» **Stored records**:

┄┄┄┄┄┄┄┄┄┄┄┄┄┄┄┄┄┄┄┄

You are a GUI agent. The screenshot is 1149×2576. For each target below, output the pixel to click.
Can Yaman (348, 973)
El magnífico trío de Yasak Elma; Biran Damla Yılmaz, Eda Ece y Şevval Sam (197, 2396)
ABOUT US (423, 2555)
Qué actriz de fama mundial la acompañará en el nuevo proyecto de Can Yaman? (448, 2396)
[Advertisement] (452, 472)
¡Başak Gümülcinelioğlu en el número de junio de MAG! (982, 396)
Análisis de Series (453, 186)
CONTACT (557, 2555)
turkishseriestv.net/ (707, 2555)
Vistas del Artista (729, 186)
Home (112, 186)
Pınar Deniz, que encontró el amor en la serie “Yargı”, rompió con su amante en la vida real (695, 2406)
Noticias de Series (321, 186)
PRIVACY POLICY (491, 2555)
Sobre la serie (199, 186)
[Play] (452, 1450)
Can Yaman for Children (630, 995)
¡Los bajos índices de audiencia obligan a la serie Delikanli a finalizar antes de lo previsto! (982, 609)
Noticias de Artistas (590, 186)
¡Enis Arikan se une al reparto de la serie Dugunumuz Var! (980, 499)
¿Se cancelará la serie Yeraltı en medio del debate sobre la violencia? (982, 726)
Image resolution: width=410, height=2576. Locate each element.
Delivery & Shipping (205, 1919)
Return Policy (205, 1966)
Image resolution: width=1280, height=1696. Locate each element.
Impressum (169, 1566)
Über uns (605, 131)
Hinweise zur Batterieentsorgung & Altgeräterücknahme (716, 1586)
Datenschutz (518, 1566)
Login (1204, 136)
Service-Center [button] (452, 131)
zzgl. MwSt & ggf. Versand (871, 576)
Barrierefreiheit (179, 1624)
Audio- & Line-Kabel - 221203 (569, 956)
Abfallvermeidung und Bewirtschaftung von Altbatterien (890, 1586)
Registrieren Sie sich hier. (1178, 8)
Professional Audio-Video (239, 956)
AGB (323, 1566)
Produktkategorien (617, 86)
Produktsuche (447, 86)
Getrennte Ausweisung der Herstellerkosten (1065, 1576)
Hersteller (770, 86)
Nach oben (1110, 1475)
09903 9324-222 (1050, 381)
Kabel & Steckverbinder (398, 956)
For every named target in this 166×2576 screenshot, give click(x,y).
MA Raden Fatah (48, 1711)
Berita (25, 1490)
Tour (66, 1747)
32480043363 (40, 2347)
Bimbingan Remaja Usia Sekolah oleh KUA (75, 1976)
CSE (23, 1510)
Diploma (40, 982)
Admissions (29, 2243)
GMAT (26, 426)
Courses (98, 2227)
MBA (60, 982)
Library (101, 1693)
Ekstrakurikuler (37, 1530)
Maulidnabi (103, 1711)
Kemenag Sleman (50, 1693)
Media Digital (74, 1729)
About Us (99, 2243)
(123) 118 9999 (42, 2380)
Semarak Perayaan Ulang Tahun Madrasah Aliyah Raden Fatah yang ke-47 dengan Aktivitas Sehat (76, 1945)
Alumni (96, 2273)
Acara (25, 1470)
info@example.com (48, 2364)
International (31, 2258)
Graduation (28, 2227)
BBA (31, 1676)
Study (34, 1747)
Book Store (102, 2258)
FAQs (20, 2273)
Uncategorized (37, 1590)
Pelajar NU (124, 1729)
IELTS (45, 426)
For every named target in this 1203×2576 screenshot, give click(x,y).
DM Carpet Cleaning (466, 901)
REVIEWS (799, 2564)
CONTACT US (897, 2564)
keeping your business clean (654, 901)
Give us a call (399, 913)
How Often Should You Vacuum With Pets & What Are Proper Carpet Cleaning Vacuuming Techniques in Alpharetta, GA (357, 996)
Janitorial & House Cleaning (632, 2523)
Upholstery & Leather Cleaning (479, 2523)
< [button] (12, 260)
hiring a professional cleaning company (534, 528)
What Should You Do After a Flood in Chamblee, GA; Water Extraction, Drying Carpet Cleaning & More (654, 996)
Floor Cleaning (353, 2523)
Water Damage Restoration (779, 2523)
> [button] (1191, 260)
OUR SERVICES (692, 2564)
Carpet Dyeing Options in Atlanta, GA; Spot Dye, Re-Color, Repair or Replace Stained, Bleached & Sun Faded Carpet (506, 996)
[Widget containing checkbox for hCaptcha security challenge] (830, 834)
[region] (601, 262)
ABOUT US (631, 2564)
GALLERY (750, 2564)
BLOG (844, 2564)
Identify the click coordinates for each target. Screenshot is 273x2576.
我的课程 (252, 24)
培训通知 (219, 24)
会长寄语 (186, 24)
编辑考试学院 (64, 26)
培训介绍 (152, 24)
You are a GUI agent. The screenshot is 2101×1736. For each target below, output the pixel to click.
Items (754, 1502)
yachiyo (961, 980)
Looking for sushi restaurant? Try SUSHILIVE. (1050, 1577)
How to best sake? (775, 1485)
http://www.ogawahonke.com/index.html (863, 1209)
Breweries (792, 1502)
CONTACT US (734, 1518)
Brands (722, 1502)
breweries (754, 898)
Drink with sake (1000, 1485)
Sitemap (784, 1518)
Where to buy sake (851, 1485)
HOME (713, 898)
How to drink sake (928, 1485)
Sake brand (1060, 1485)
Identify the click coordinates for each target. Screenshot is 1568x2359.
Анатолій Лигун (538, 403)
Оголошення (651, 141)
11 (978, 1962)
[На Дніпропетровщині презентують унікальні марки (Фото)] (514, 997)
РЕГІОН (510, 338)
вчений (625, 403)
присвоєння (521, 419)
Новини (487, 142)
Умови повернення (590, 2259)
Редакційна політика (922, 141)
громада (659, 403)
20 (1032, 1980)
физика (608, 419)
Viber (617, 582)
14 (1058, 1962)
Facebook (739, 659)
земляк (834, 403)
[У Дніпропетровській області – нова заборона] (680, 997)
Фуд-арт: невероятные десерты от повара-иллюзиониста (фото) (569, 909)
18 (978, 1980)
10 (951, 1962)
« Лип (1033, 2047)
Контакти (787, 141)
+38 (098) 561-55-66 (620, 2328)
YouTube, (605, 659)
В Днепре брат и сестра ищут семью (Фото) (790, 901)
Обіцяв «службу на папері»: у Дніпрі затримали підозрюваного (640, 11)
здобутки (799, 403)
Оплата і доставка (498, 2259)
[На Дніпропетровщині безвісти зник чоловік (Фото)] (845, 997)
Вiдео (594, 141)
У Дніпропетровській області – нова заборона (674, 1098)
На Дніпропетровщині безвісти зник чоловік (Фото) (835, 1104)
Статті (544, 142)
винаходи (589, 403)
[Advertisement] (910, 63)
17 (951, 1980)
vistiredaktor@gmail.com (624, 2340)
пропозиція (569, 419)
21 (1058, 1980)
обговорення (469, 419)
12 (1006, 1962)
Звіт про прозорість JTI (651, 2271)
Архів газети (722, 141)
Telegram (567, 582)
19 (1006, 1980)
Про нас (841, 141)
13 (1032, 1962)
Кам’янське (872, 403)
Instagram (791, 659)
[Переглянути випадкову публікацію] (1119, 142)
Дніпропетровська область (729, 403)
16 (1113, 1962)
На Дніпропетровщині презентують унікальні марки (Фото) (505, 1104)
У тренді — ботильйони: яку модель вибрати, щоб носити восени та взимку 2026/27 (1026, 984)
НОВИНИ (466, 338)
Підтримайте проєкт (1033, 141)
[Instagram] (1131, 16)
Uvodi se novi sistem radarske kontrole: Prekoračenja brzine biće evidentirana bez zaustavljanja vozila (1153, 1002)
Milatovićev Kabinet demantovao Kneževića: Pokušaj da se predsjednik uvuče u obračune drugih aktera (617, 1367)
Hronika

┄┄┄┄┄┄┄┄┄┄┄┄┄┄┄┄┄┄┄┄

» **Activity**: Could you copy exactly the lines from the first line of the records above through the line containing "MAG! (982, 396)", both included, and nothing else?

» **Solution to the exercise**:
You are a GUI agent. The screenshot is 1149×2576. For each target below, output the pixel to click.
Can Yaman (348, 973)
El magnífico trío de Yasak Elma; Biran Damla Yılmaz, Eda Ece y Şevval Sam (197, 2396)
ABOUT US (423, 2555)
Qué actriz de fama mundial la acompañará en el nuevo proyecto de Can Yaman? (448, 2396)
[Advertisement] (452, 472)
¡Başak Gümülcinelioğlu en el número de junio de MAG! (982, 396)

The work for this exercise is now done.